In settimana il CEO e presidente di JP Morgan, Jamie Dimon, ha dichiarato alla CNBC di vedere due grandi rischi per l’economia americana: la guerra commerciale con la Cina e la fine dell’allentamento quantitativo.
In un’intervista pubblica, Dimon ha in particolar modo affermato che lui e altri dirigenti aziendali avevano già dichiarato all’amministrazione Trump di non essere d’accordo con la tattica di aumentare le tariffe sui prodotti cinesi, ma che il presidente “ovviamente non è stato d’accordo”. Ha inoltre affermato che se la disputa si fosse trasformata in una guerra commerciale, avrebbe potuto cancellare tutti i progressi compiuti dall’amministrazione.
Chiarita la prima preoccupazione (peraltro, alcuni ottimisti ritengono che sia esagerata, considerato che sono quasi accertati i lavori diplomatici per poter scongiurare un peggioramento dei rapporti economici tra le due maggiori economie del mondo), l’altra preoccupazione del top manager è la fine della pratica monetaria, da parte delle banche centrali di tutto il mondo, di acquistare trilioni di dollari di titoli di Stato per sostenere l’economia dopo la crisi del 2008, il “quantitative easing” o QE, tanto caro anche alla BCE.
La preoccupazione di Dimon non è tanto il QE in sé, quanto piuttosto la mancanza di un precedente storico per la situazione attuale: “Non voglio spaventare, ma non abbiamo mai avuto un quantitative easing, e non sappiamo cosa accada in caso di inversione… le persone possono andare nel panico quando le cose cambiano”.
Ad ogni modo, nonostante tali due rischi, Dimon si dichiara generalmente ottimista sull’economia a stelle e strisce, e in una call con gli analisti all’inizio di questo mese ha citato i tassi di occupazione, le spese dei consumatori, gli investimenti, l’andamento dell’edilizia e dell’immobiliare e un sistema bancario sano come indicatori di una crescita accelerata.
Peraltro, con la critica di Dimon alle tariffe cinesi di Trump, non è certo la prima volta che il top manager di JP Morgan entra nell’arena politica.
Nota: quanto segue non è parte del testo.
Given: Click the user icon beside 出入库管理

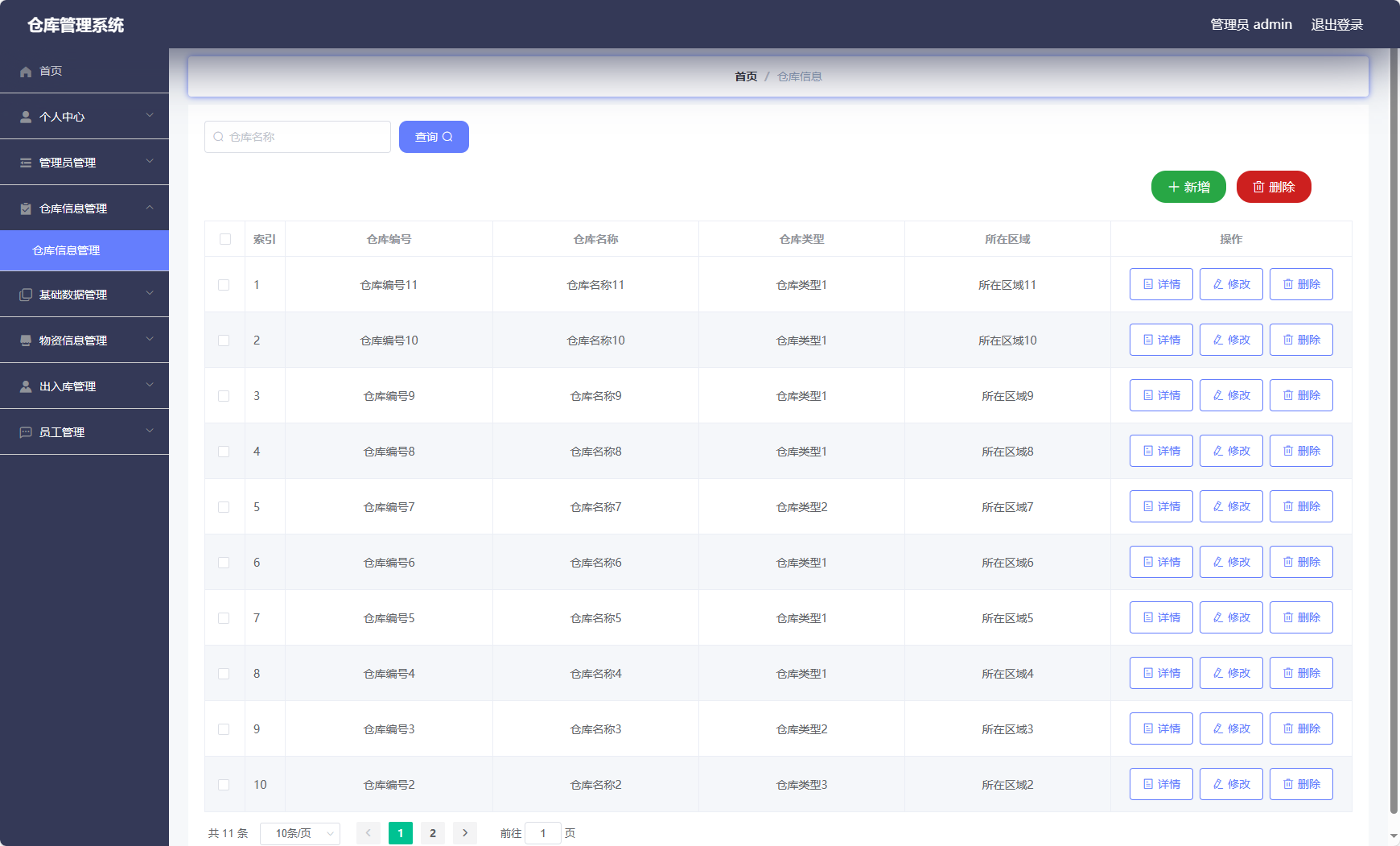Looking at the screenshot, I should [26, 386].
A giugno ha duramente commentato la politica dell’amministrazione Trump di separare i bambini dai loro genitori alla frontiera con il Messico, sottolineando come non solamente fosse crudele, ma anche negativa per l’economia. Secondo alcuni osservatori, Dimon avrebbe anche potuto sfidare Trump alle elezioni del 2020: il manager ha però cancellato tali voci all’inizio di quest’anno, indicando la sua intenzione di rimanere a JP Morgan per cinque anni.